#!/usr/bin/env python3
"""
scorer.py — Resume parsing + NLP match scoring.
Supports: .docx (Word) and .pdf resume formats.
Fixes:
  - jobs with 0 extractable skills → score=None (N/A)
  - jobs with <3 skill matches → score=None (too little signal)
  - PDF support via pymupdf
"""
import json, zipfile, re
from pathlib import Path

CONFIG_DIR = Path(__file__).parent.parent / "config"
MIN_SKILLS_FOR_SCORING = 3  # Need at least 3 skill signals to produce a meaningful score

def load_skill_keywords(domain):
    with open(CONFIG_DIR / "skill_keywords.json") as f:
        data = json.load(f)
    return [s.lower() for s in data.get(domain, [])]

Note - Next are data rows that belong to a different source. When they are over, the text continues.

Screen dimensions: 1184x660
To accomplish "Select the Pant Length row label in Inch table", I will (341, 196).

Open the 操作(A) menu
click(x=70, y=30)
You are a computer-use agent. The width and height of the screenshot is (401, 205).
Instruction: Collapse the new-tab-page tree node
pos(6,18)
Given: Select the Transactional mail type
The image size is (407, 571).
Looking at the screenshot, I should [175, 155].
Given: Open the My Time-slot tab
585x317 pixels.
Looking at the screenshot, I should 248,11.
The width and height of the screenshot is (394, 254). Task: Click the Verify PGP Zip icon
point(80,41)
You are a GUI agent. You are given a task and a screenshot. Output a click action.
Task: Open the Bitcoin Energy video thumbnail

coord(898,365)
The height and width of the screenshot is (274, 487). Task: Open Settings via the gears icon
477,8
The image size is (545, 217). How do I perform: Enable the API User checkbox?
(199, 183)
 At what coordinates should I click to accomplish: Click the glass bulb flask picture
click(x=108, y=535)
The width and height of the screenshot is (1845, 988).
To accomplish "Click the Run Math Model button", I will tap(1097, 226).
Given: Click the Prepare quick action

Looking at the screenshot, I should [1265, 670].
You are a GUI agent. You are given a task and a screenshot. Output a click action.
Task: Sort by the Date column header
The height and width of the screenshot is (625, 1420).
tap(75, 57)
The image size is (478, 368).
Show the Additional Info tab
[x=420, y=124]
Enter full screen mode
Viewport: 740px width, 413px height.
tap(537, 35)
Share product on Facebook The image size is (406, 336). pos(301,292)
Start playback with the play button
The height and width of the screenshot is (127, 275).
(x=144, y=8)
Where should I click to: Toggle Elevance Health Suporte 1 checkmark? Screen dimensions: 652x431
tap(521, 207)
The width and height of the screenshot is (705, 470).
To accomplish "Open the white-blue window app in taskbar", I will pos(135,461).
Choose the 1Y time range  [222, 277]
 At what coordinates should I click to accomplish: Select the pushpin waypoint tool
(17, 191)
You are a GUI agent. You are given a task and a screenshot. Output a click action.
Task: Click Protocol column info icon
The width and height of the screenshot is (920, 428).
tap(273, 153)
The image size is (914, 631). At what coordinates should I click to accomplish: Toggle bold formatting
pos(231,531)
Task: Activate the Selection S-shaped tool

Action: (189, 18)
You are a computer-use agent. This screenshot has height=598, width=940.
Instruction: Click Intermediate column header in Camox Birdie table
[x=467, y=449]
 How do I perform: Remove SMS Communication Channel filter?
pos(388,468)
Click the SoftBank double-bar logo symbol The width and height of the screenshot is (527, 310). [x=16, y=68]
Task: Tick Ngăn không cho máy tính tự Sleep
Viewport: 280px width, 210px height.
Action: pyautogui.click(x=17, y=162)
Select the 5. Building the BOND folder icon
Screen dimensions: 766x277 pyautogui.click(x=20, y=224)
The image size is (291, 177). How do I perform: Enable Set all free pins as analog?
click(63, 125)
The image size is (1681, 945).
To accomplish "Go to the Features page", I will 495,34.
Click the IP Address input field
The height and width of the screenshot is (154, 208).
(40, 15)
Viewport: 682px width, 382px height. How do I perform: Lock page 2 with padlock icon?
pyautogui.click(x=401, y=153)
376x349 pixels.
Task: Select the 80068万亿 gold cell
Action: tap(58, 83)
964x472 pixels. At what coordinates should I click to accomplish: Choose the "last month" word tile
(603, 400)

def extract_resume_text(resume_path):
    """Extract raw text from .docx or .pdf resume."""
    path = Path(resume_path)
    suffix = path.suffix.lower()
    if suffix == ".docx":
        return _extract_docx(path)
    elif suffix == ".pdf":
        return _extract_pdf(path)
    else:
        print(f"  ⚠️  Unsupported resume format: {suffix}. Supported: .docx, .pdf")
        return ""

def _extract_docx(path):
    try:
        with zipfile.ZipFile(path) as z:
            with z.open('word/document.xml') as f:
                content = f.read().decode('utf-8')
        text = re.sub(r'<[^>]+>', ' ', content).lower()
        # Normalize multiple spaces/newlines to single space
        text = re.sub(r'\s+', ' ', text)
        return text
    except Exception as e:
        print(f"  Resume (.docx) parse error: {e}")
        return ""

def _extract_pdf(path):
    try:
        import fitz
        text = ""
        with fitz.open(str(path)) as doc:
            for page in doc:
                text += page.get_text()
        return text.lower()
    except ImportError:
        print("  ⚠️  pymupdf not installed. Run: pip install pymupdf --break-system-packages")
        return ""
    except Exception as e:
        print(f"  Resume (.pdf) parse error: {e}")
        return ""

def extract_known_skills(resume_text, skill_keywords):
    return {skill for skill in skill_keywords if skill in resume_text}

def extract_job_skills(description, skill_keywords):
    if not description:
        return set()
    text = description.lower()
    return {skill for skill in skill_keywords if skill in text}

def compute_match_score(job_skills, known_skills):
    """
    Returns integer 0-100, or None if insufficient skill signals.
    None = unscored (shown as N/A) — NOT inflated to 100%.
    Requires MIN_SKILLS_FOR_SCORING skills in job description to score.
    """
    if len(job_skills) < MIN_SKILLS_FOR_SCORING:
        return None
    matches = job_skills & known_skills
    return round(len(matches) / len(job_skills) * 100)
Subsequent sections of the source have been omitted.